PROPRIÉTÉ FONCIÈRE EN AFRIQUE ET EN CÔTE D’IVOIRE - L’UNIVERSITÉ ALASSANE OUATTARA AU CŒUR DE LA RÉFLEXION SCIENTIFIQUE 

L’Université Alassane Ouattara (UAO) a abrité, du mardi 16 au jeudi 18 décembre 2025, un colloque international consacré à « l’exigence de la propriété foncière en Côte d’Ivoire et en Afrique ». Organisée par l’Unité de Recherche pour le Développement (URED) et le Centre de Recherche pour le Développement (CRD), cette rencontre scientifique a réuni universitaires, chercheurs et acteurs du secteur foncier autour d’un enjeu majeur de développement.

À l’ouverture des travaux, le président du comité d’organisation, Dr (MC) Kouamé Dhédé Paul Éric, a souhaité la bienvenue aux participants tout en soulignant la pertinence du thème, au regard des défis sociaux, économiques et politiques liés au foncier sur le continent africain.

Pour sa part, le professeur Oura Kouadio Raphael, président du comité scientifique, a rappelé le rôle stratégique des universités, et particulièrement de l’UAO, dans la production de savoirs scientifiques capables d’éclairer l’action publique. Il a exprimé l’espoir que les réflexions issues de ce colloque débouchent sur des solutions durables aux problématiques foncières en Afrique.

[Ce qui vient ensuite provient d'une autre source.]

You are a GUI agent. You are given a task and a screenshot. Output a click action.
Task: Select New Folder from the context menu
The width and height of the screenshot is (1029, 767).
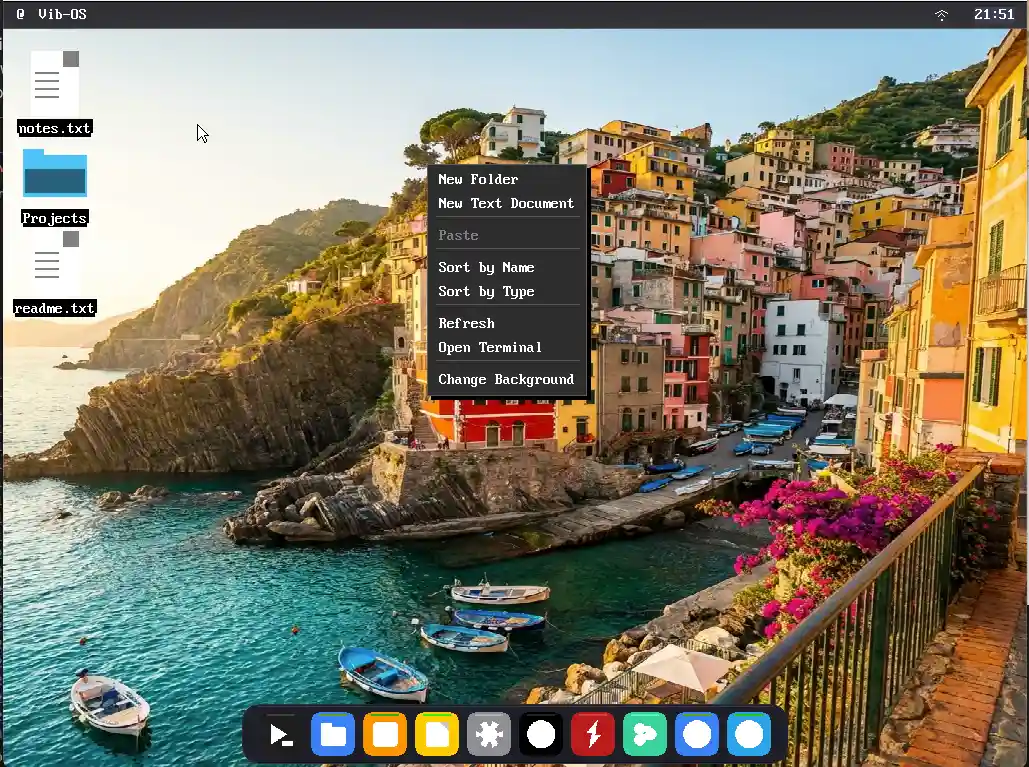(478, 179)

Représentant la gouvernance universitaire, le professeur Ebouat Jean Marc, chef du Service de la valorisation et de l’innovation, a salué l’engagement de l’UAO en faveur d’une recherche utile et tournée vers l’impact social. Il a, à cet effet, réaffirmé la vision du président Kouakou Koffi, qui fait de la recherche un levier de réponse aux préoccupations quotidiennes des populations.

La conférence inaugurale, animée par le Dr Dembélé Ousmane, enseignant-chercheur à la retraite de l’Université Félix Houphouët-Boigny, a porté sur « Ombre et lumière de la politique d’accession à la propriété privée en Côte d’Ivoire », offrant une analyse critique des avancées et des limites du système foncier ivoirien.

Pendant trois jours, les participants ont échangé autour de quatre axes majeurs : la propriété foncière dans le système coutumier, les inégalités sociales d’accès à la terre, les conflits fonciers et la sécurisation des terres. Ces travaux ont été enrichis par des panels de haut niveau, avec la participation de l’AFOR, du ministère de l’Agriculture, ainsi que des chefs de communautés et de groupements, traduisant une volonté de dialogue entre le monde académique et les acteurs de terrain.

Au terme des échanges, ce colloque s’est imposé comme un cadre de réflexion stratégique, visant à contribuer à une meilleure gouvernance foncière, condition essentielle à la paix sociale et au développement durable en Côte d’Ivoire et en Afrique.